One Bistro in Miamisburg, Ohio, offers several options to pay it forward–you can pay what you can, pay the meal’s suggested price, pay the price plus a little extra, or give your time in service as payment for your meal or another’s.
Pay-it-forward kitchens and restaurants utilize the gift economy concept, which is built on charity. Instead of a bill at the end of their meal, guests are encouraged to pay-it-forward and provide for someone else’s meal. In a way, the gift economy is the church economy; we are taught to give not because we’re expecting something in return, but because it is simply good to give. Here are some examples of pay-it-forward kitchens across the US.
Rosa’s Fresh Pizza—This Philadelphia eatery provides meals for the hungry and homeless, due to a system of paying it forward, one slice at a time.
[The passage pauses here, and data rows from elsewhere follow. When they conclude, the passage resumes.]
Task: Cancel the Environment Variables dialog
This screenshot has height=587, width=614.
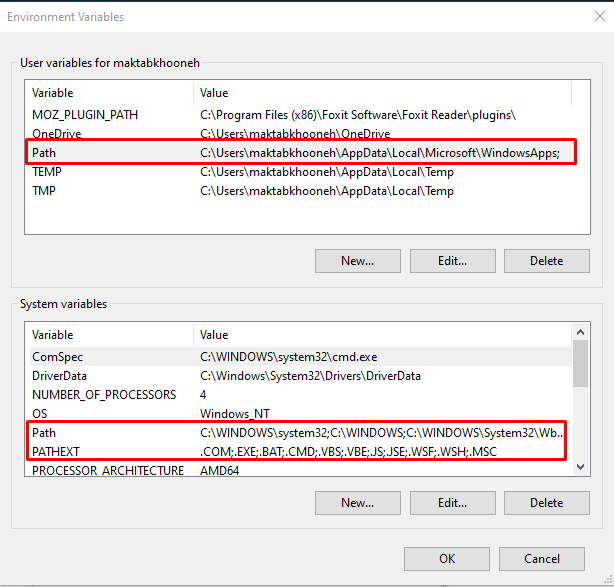Action: pyautogui.click(x=542, y=558)
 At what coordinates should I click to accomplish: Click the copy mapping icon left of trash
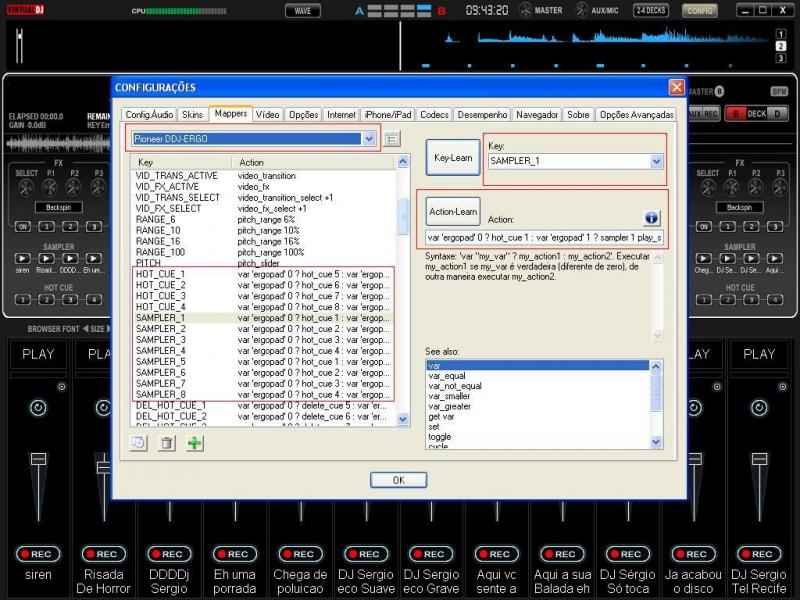point(140,443)
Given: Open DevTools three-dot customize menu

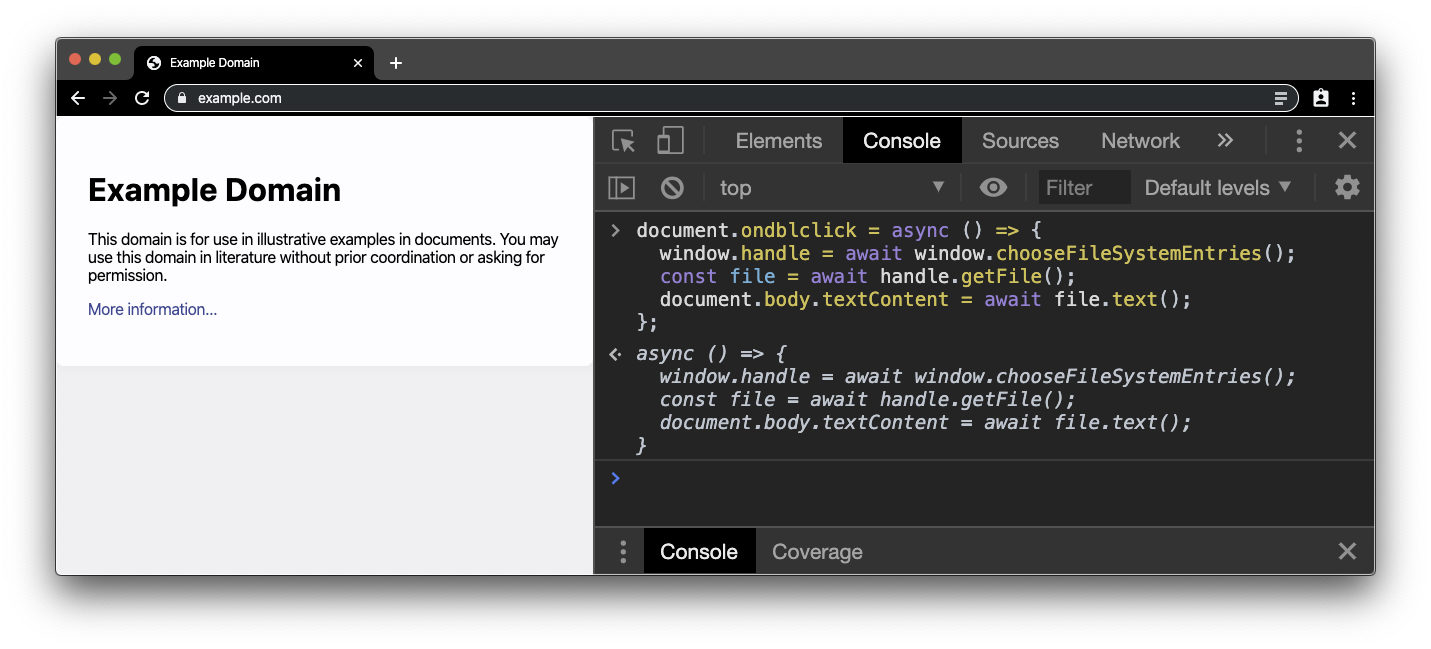Looking at the screenshot, I should (1299, 141).
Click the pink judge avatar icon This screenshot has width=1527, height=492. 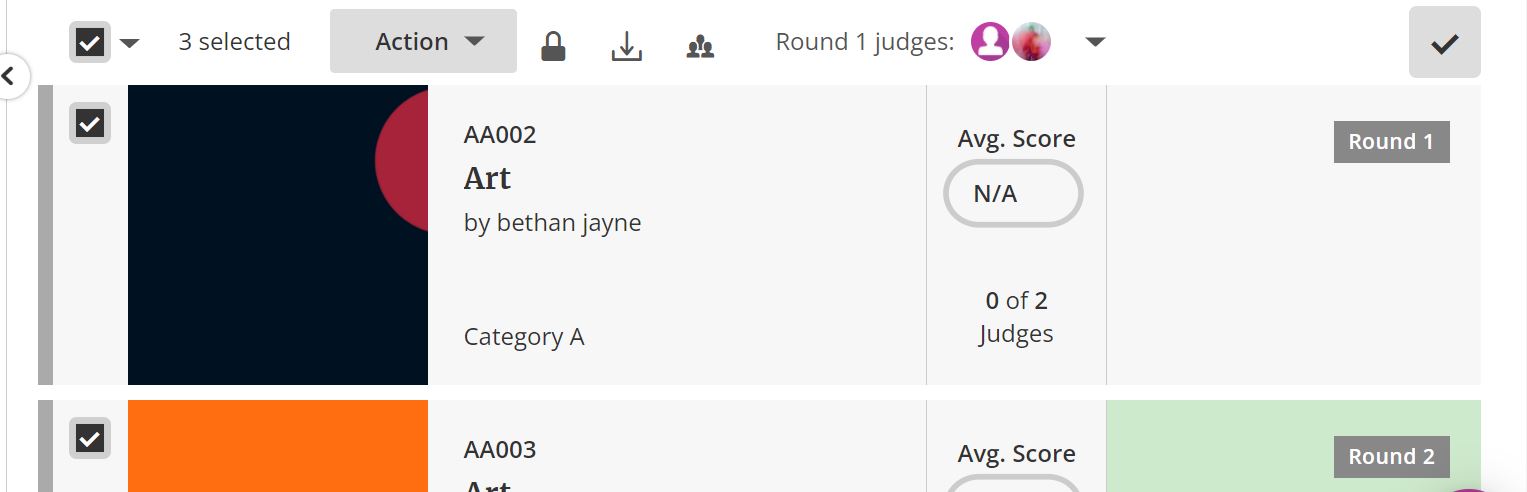tap(990, 42)
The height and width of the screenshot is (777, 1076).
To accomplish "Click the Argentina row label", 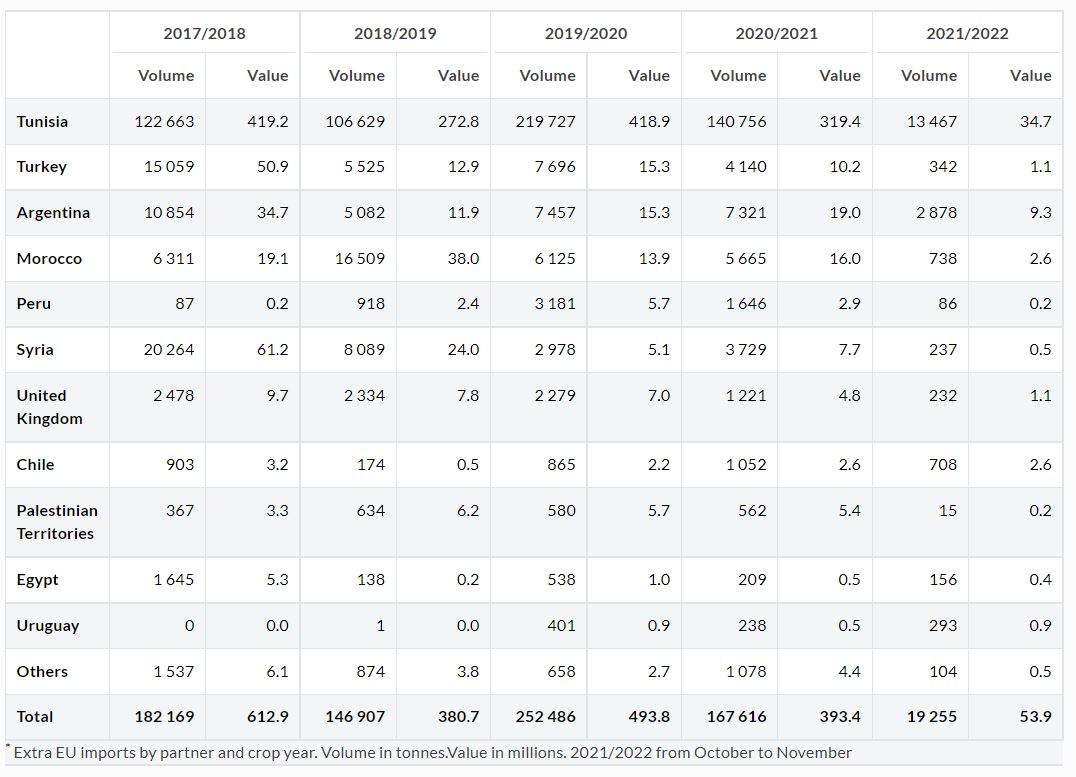I will (x=53, y=212).
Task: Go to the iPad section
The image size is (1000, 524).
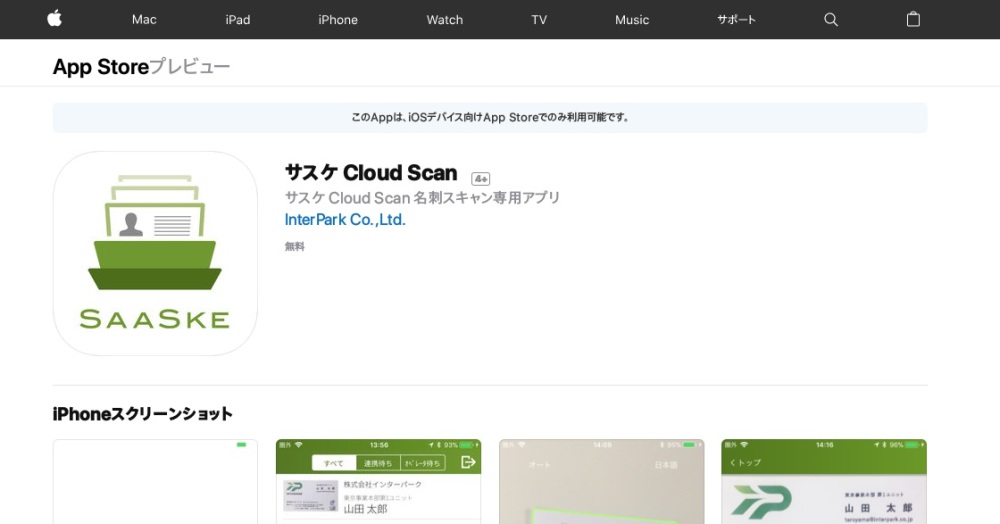Action: click(238, 20)
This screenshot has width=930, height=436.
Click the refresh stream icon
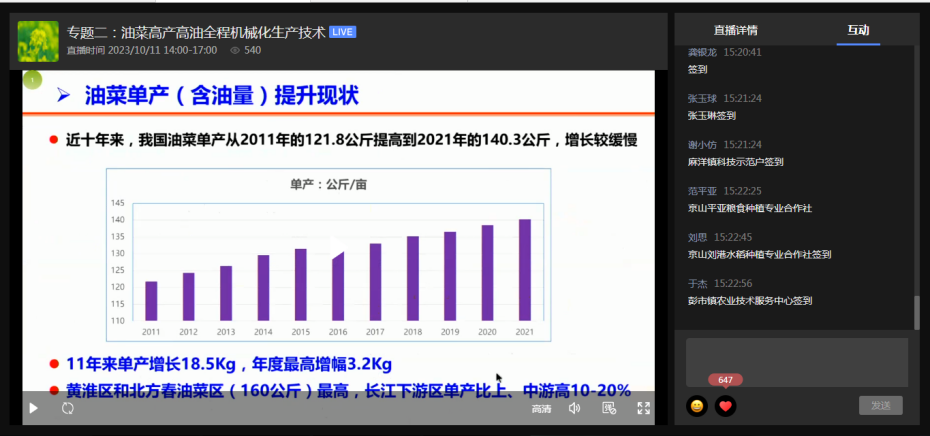pyautogui.click(x=68, y=408)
The trend began when one generous customer paid for two slices, took one, and left instructions to pass on the second slice to someone in need. The owner, Mason Wartman, wrote a reminder of the extra slice on a Post-it note, and a tradition was born. Nowadays, Rosa’s Pizza keeps track of the extra slices at the register, but the Post-its remain, with anyone, from customer to pizza slice recipient, posting a note of support and gratitude.
One Bistro—Serving the greater Dayton, Ohio, community is this restaurant and food truck that allows you to pay what you can, pay the meal’s suggested price, pay the price plus a little extra, or give your time in service as payment for your meal or another’s. The mission is reflective of the name: “To provide a place where our neighbors eat and come together as one community.”
Karma Kitchen—A group of volunteers conceived the idea for Karma Kitchen in 2007 in Berkley, California, and now have 20 restaurants worldwide. Each meal comes with a bill of $0.00, and a note encouraging patrons to keep the spirit of giving alive by paying for someone else’s meal. So far, their kitchens have served over 50,000 meals in this gift-giving chain.